For this reason people have been proposing digital credentials, and especially privacy friendly attribute based credentials, to solve this problem. Such a credential can be selectively disclosed (meaning that the bearer can reveal to be Covid-19 immune in cases where this matters, while hiding this fact in all other contexts). Moreover, such credentials are stored and managed by the user on his or own device (e.g. their smartphone), meaning that there is no need to maintain a central database registering all people tested Covid-19 immune (although it is certainly possible and even desirable to track anonymous statistics concerning Covid-19 immunity). It goes without saying that such a credential cannot be forged.

But there is a problem. A credential saying that the bearer is immune for Covid-19 is extremely valuable, given the freedoms and perks it offers. It should be very strongly tied to the actual person to whom it pertains, to prevent it from being forged or deliberately being shared with someone in need. And essentially all forms of digital identity management, including those implementing attribute based credentials, have a problem ensuring a strong binding between digital credentials and the person they belong to. Forging such credentials, or stealing them from someone can quite easily be prevented. But it is much harder to prevent a person from sharing his or her credential with someone else, especially in fully virtual, online, environments.

But context matters, and in this particular case we are not really considering virtual use cases, but rather real-life use cases where people can use such a credential to prove that they are free to leave home or enter a quarantined area, for example. In fact, in terms of functionality we would like to have a kind of ‘corona immunity stamp’ in our passports, that we can selectively disclose (or not), and that automatically vanishes after say six months (if that happens to be the period for which immunity can be guaranteed).

Can we design a ‘corona credential’ that functions like such a ‘corona immunity stamp’, given that they are only relevant in real-life use cases where we can rely on physical inspection to verify the binding between the person and the credential being presented?
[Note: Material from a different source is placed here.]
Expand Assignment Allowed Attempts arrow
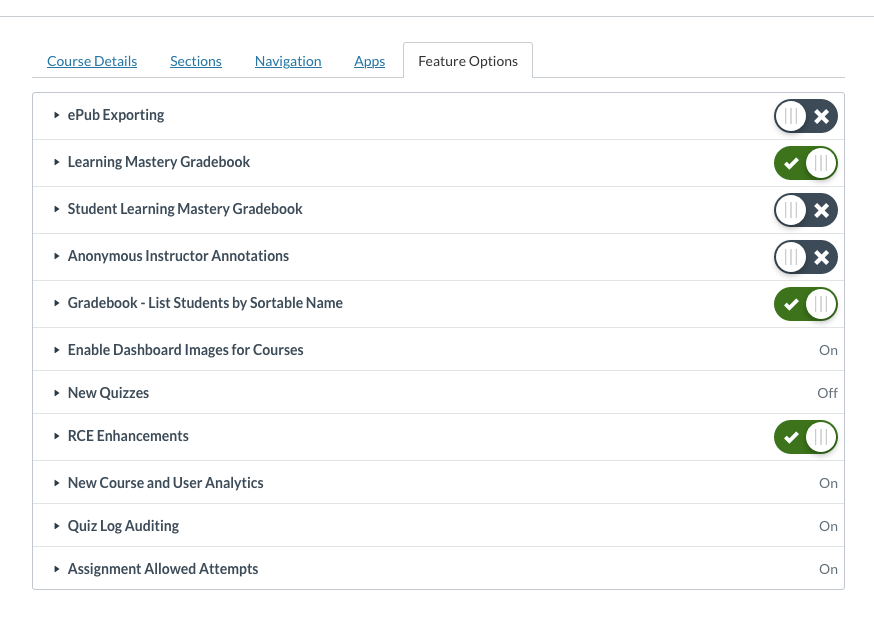 (57, 569)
Perhaps we can, if we rely on biometrics to strengthen the binding. It should be stressed that the use of biometrics comes with all kinds of caveats concerning false-reject and false-accept ratios, that depend for example on age and genetic dispositions. In other words: certain groups may be favoured over other groups when relying on this approach.

Consider for example the following setup, using facial scans as the biometric.

People can install an app on their smartphone that allows them to manage all kinds of attribute based credentials. We in Nijmegen have for example been working on IRMA for quite some time now.

After being tested positive for Covid-19 antibodies, the accredited testing station can issue a credential stating this. To tie this credential to the person just tested, the testing station needs to take a picture of the person tested, derive a so-called biometric template from this picture, and store this template together with the (positive) test result in the credential. The credential is issued to the smartphone of the user, and only stored there. The testing station destroys any information about the person and the picture it took, and only records the test result (without any identifying information) for statistical purposes.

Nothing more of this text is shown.